Fresh Hacker News | Show HN: Threadprocs – executables sharing one address space (0-copy pointers)

▲Show HN: Threadprocs – executables sharing one address space (0-copy pointers)(github.com)

55 points by jer-irl 4 hours ago | 12 comments

▲tombert 3 hours ago

Interesting.

I gotta admit that my smell test tells me that this is a step backwards; at least naively (I haven't looked through the code thoroughly yet), this just kind of feels like we're going back to pre-protected-memory operating systems like AmigaOS; there are reasons that we have the process boundary and the overhead associated with it.

If there are zero copies being shared across threadprocs, what's to stop Threadproc B from screwing up Threadproc A's memory? And if the answer to this is "nothing", then what does this buy over a vanilla pthread?

I'm not trying to come off as negative, I'm actually curious about the answer to this.

▲jer-irl 3 hours ago

Not negative at all, thanks for commenting. You're right that the answer is "nothing," and that this is a major trade-off inherent in the model. From a safety perspective, you'd need to be extremely confident that all threadprocs are well-behaved, though a memory-safe language would help some. The benefit is that you get process-like composition as separate binaries launched at separate times, with thread-like single-address space IPC.

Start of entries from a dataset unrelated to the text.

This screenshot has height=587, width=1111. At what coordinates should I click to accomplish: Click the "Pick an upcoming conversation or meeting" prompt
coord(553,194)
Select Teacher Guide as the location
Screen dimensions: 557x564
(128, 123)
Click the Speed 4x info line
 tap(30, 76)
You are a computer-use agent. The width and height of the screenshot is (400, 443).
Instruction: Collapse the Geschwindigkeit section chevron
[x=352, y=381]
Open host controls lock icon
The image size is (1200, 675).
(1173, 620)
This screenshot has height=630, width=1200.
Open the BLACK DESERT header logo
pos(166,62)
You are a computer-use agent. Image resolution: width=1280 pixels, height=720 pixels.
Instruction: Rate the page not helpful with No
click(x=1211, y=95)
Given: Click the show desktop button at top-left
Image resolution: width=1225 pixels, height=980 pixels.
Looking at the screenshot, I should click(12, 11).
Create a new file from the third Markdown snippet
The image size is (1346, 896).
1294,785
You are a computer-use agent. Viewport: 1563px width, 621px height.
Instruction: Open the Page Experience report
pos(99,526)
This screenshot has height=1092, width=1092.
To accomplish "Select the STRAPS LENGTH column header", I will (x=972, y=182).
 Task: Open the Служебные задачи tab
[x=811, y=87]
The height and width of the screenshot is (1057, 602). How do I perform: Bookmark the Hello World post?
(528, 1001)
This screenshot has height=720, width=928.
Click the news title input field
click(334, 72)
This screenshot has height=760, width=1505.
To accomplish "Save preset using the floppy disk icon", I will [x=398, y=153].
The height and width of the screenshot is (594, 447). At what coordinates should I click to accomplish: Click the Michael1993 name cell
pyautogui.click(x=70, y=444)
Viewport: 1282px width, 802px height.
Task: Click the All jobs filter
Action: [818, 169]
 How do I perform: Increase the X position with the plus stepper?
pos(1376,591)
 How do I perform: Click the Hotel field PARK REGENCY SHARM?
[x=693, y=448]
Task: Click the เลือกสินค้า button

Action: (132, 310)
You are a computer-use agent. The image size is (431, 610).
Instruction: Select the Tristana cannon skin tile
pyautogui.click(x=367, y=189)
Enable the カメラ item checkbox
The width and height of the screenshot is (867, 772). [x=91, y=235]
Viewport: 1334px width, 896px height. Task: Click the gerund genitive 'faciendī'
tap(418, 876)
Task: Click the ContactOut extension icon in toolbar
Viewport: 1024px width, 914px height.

After building this, I don't think this is necessarily a desirable trade-off, and decades of OS development certainly suggest process-isolated memory is desirable. I see this more as an experiment to see how bending those boundaries works in modern environments, rather than a practical way forward.

▲tombert 3 hours ago

It's certainly an interesting idea and I'm not wholly opposed to it, though I certainly wouldn't use it as a default process scheduler for an OS (not that you were suggesting that). I would be very concerned about security stuff. If there's no process boundary saying that threadproc A can't grab threadproc B's memory, there could pretty easily be unintended leakages of potentially sensitive data.

Still, I actually do think there could be an advantage to this if you know you can trust the executables, and if the executables don't share any memory; if you know that you're not sharing memory, and you're only grabbing memory with malloc and the like, then there is an argument to be made that there's no need for the extra process overhead.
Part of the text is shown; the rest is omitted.